- _What to work on_: Copy word for word every line from the one holding "You are a GUI" through the end of the records, both ends included. Leave the pictures out of your copy.

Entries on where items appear
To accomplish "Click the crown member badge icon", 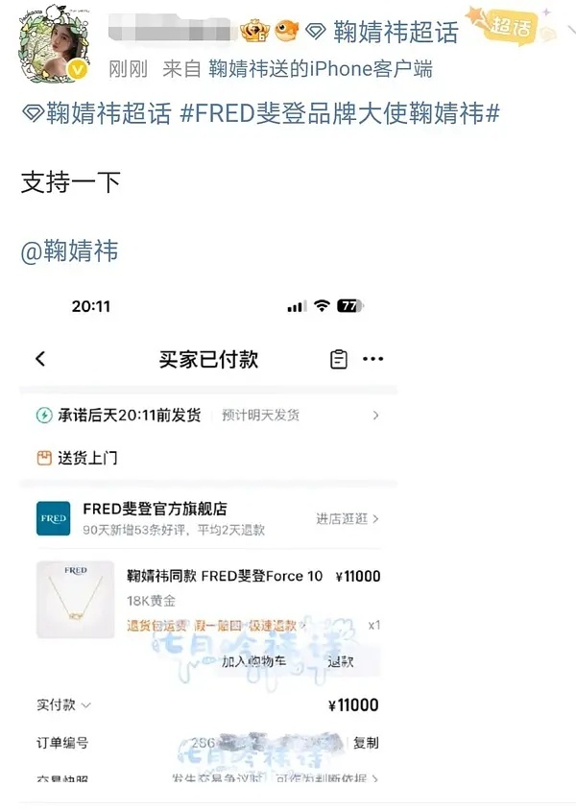I will [254, 31].
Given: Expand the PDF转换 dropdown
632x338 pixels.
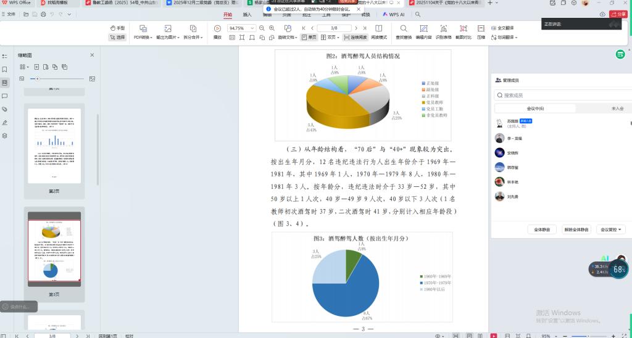Looking at the screenshot, I should 143,38.
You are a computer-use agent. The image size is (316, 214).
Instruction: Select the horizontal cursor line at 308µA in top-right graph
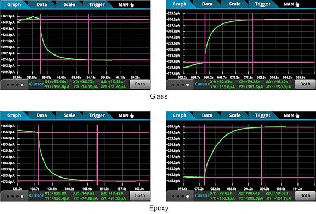tap(248, 20)
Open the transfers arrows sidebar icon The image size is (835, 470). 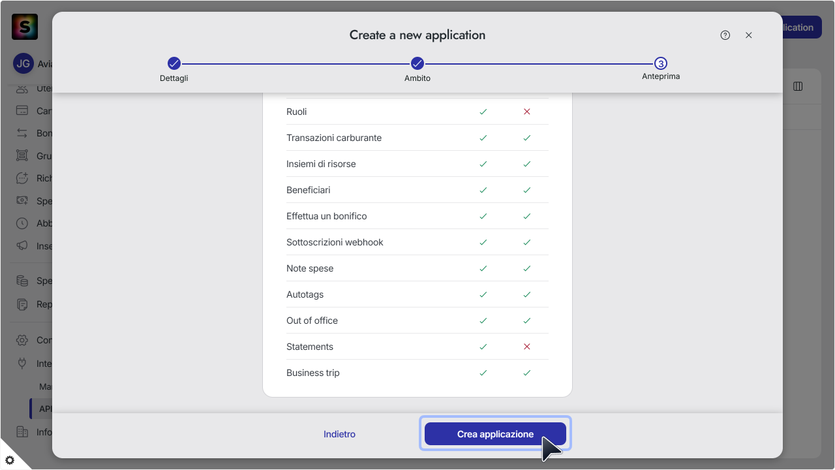coord(22,133)
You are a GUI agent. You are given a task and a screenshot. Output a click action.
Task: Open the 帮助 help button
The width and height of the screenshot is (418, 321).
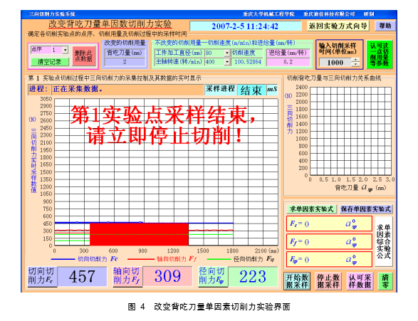(385, 26)
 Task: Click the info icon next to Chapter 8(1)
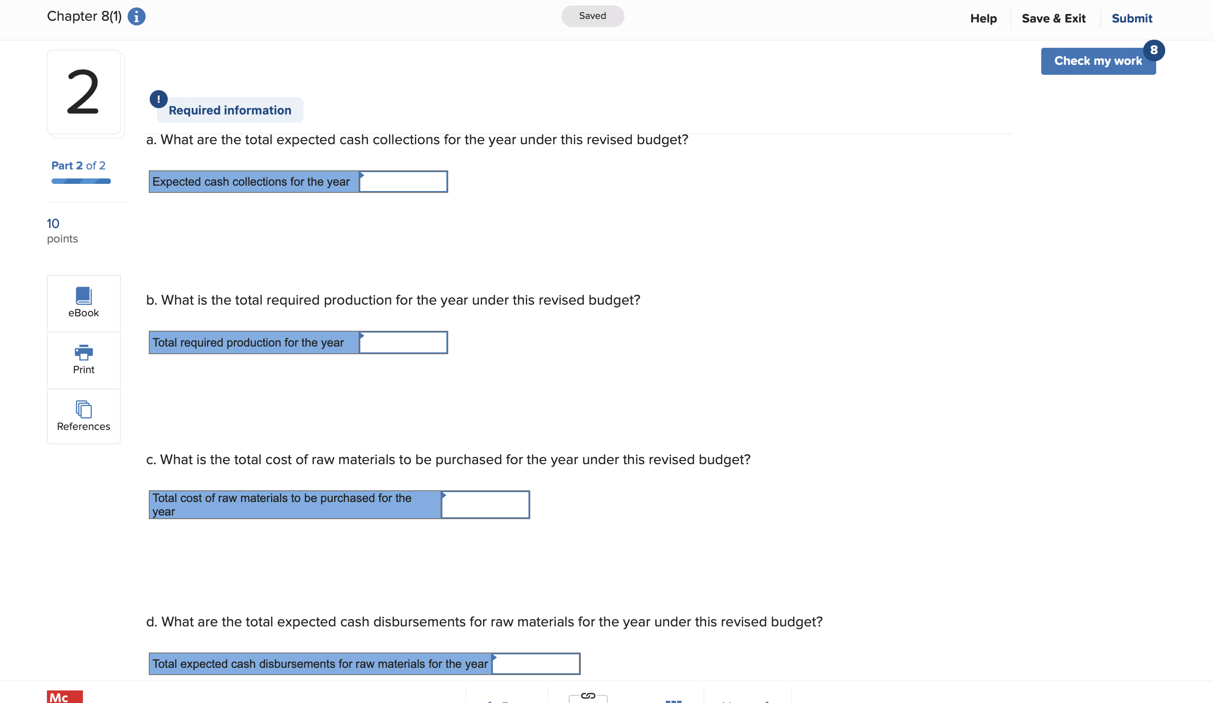(x=136, y=16)
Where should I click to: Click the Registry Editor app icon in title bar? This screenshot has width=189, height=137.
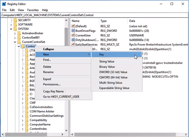pyautogui.click(x=3, y=4)
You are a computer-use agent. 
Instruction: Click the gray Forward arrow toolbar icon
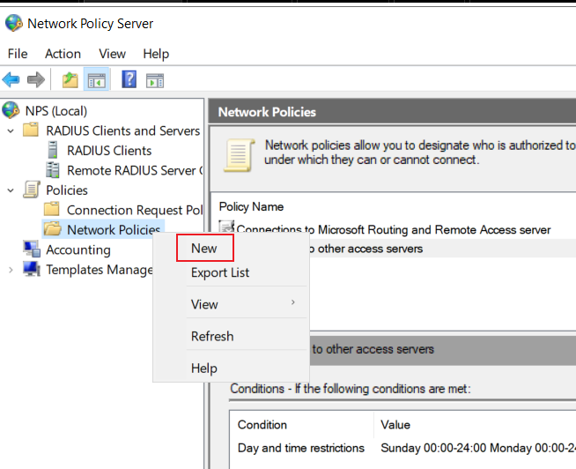pyautogui.click(x=36, y=79)
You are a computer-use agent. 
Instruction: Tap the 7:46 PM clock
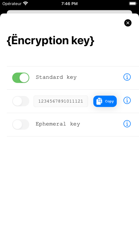[70, 4]
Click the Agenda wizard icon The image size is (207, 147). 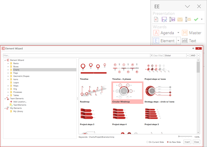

- _Task solution_:
You are a GUI agent. You are given a task and a screenshot. Output a click action.
Task: Open the 帮助 help button
The width and height of the screenshot is (418, 321).
(385, 26)
 Task: Click the info icon next to Chapter 8(1)
(x=136, y=16)
Where should I click to: Click the Registry Editor app icon in title bar? This screenshot has width=189, height=137.
pyautogui.click(x=3, y=4)
You are a computer-use agent. 
Instruction: Click the gray Forward arrow toolbar icon
pyautogui.click(x=36, y=79)
You are a computer-use agent. 
Instruction: Tap the 7:46 PM clock
[70, 4]
Click the Agenda wizard icon The image size is (207, 147). 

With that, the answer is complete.